Mina often tours the country, making guest appearances for charity events and social gatherings, with Saturday evening marking his first appearance at Cornell. The menu featured classic dishes from Michael Mina: The Cookbook, most of which can be found at his restaurants.

“This has been a wonderful experience. The students have been extremely helpful, very courteous and very eager to learn,” Mina said.

The students in H ADM 403 formed marketing, production management and guest services teams, each of which was charged with specific tasks to ensure the event ran smoothly. Students organized publicity, preparation and the cooking, with assistance from members of the Mina Group.

“We’re trying to emulate SeaBlue at The Borgota. We’re doing their style of service and their staff are here to guide our servers,” said Elizabeth Martyn ’07, a student in the class and a member of the marketing team. “Someone who might not be about to go to California or Atlantic City or Las Vegas and experience Mina’s restaurants can come here and get a taste of it.”

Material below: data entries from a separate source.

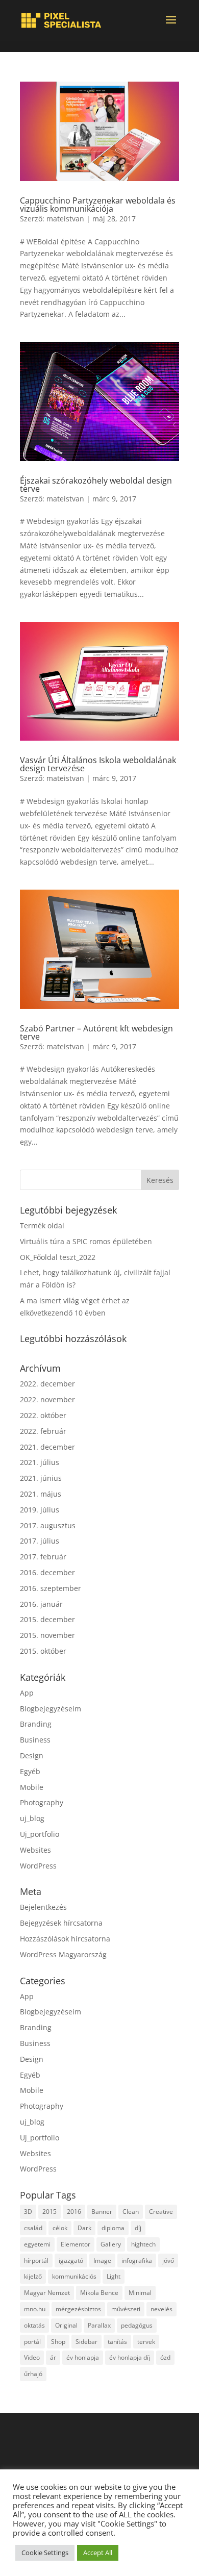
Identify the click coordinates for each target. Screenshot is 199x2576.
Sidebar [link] (86, 2341)
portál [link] (32, 2341)
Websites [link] (35, 1850)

“We strive to achieve perfection. That’s what our goal is for tonight’s event,” said Mohan Nair, Taverna Banfi restaurant manager and co-instructor of the class.

More than 100 guests attended the event, including Cornell students and faculty and other patrons who had attended Guest Chef events in the past.

“At $125 per person, it’s expensive, but it includes five courses of delicious food and wine, plus the champagne reception, so it’s a good value — plus, students can use CornellCard,” Martyn said.

Cornell has hosted the Guest Chefs series for eighteen years, and has welcomed chefs Emeril Lagasse, Wolfgang Puck and Daniel Boulud, among others. The 2007 series continues with Chef Tommy DiGiovanni, of Arnaud’s Restaurant on March 10 and Chef Rene Mata of Wolfgang Puck’s Chinois On Main on April 28.

“It’s an awesome experience because we’re working with some of the top chefs in the industry,” said Yin Law ’08. “It’s intense, but I love it.”

Mina and his team arrived in Ithaca late Friday night and did not have many opportunities to sample Ithaca’s cuisine. However, he added, “We did have sandwiches at Shortstop Deli, and they were great!”